Der Apfelkorb | Die Geschichte von Heinrich, seiner Hündin Berta und einem Korb voller unerwarteter Wunder

🐾 Teil 9: Der Korb wird zum Vermächtnis

Der Tod von Heinrich sprach sich schnell in der kleinen Stadt herum. Noch am selben Abend standen Kerzen vor seinem Haus, abgestellt von Nachbarn, von Fremden, von Menschen, die ihn kaum gekannt hatten, aber den alten Mann doch immer gesehen hatten, wie er Tag für Tag mit seinem Korb durch die Straßen ging.

Die Kinder kamen am nächsten Morgen wieder.
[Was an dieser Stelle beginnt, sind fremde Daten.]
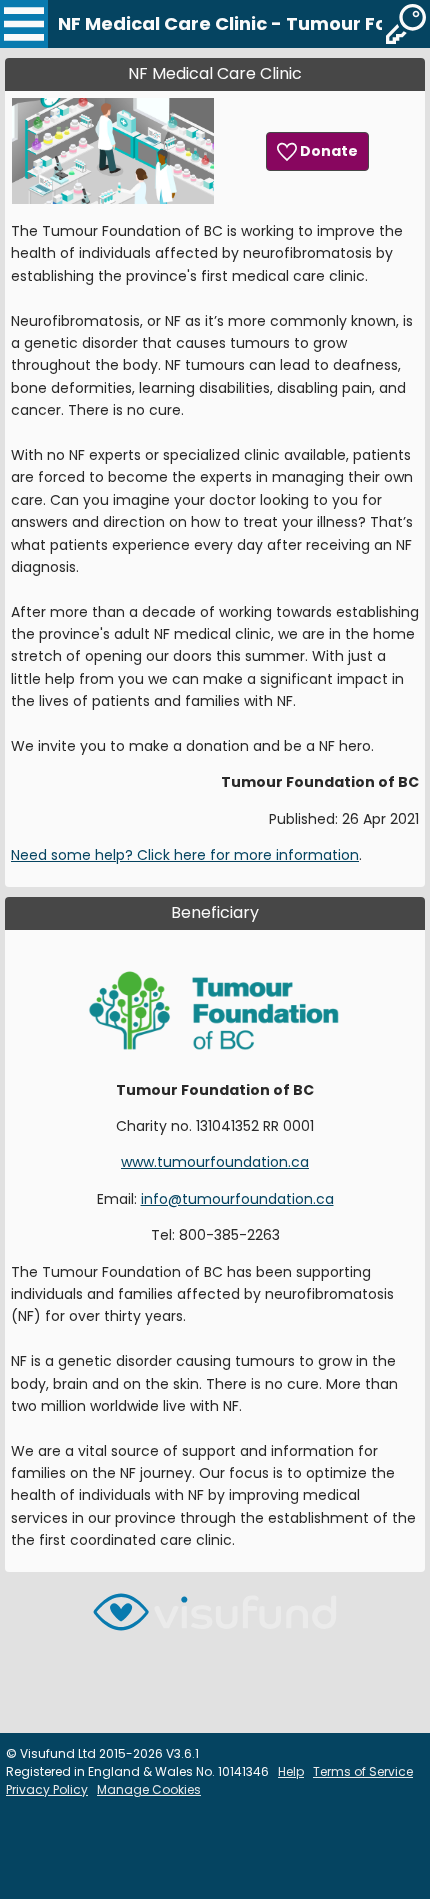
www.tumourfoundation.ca (215, 1162)
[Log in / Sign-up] (406, 24)
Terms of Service (363, 1771)
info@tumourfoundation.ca (237, 1199)
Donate (327, 151)
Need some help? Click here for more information (185, 855)
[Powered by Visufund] (215, 1620)
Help (291, 1771)
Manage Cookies (149, 1789)
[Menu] (24, 24)
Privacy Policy (47, 1789)
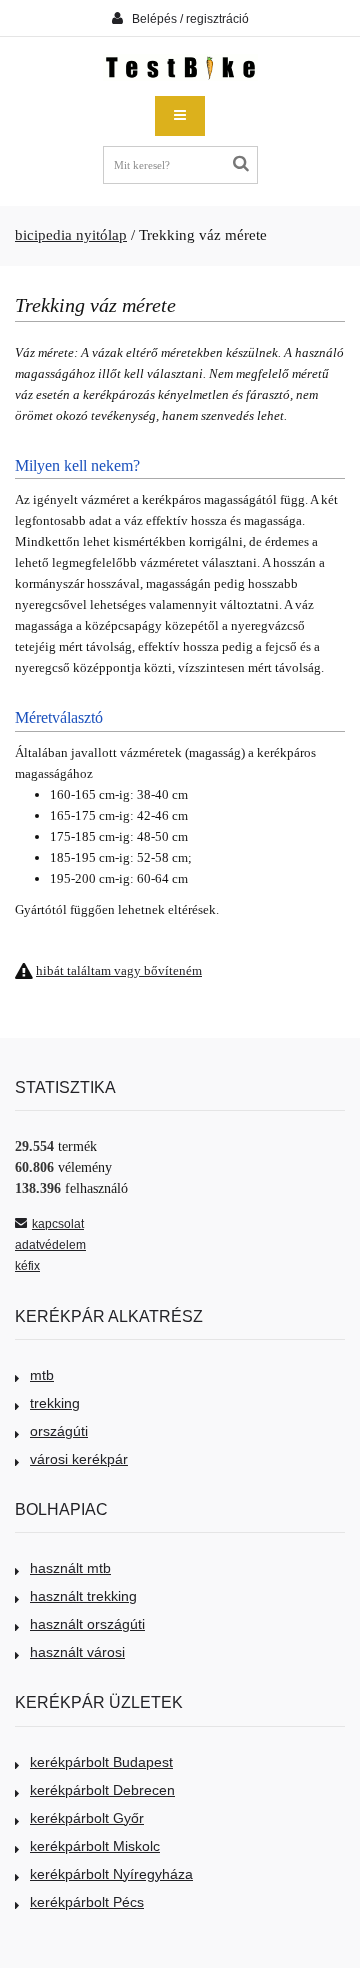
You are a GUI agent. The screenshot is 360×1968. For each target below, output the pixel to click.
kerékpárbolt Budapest (101, 1762)
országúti (59, 1431)
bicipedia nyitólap (71, 235)
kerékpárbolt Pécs (87, 1902)
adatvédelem (50, 1245)
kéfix (27, 1266)
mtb (42, 1375)
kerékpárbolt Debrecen (102, 1790)
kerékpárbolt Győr (87, 1818)
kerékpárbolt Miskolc (95, 1846)
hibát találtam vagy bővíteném (119, 970)
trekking (55, 1403)
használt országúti (87, 1624)
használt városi (77, 1652)
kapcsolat (58, 1224)
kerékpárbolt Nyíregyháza (111, 1874)
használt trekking (83, 1596)
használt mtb (70, 1568)
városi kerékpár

Ihre Gesichter waren verquollen vom Weinen, doch ihre Schritte waren fest. Paul stand schon im Garten, der Korb neben ihm, leer. Er hatte ihn mit Bedacht auf die Bank gestellt, als müsse er bewachen, dass niemand ihn anrührte, bevor alle da waren.

Frau Vogel brachte Kuchen. Sie setzte sich zu ihnen und erzählte von Heinrichs Jugend, von den Jahren, als er mit Liesel noch jung war, vom Tanz im Saal über der Wirtschaft, vom ersten Apfelbaum, den sie gemeinsam gepflanzt hatten.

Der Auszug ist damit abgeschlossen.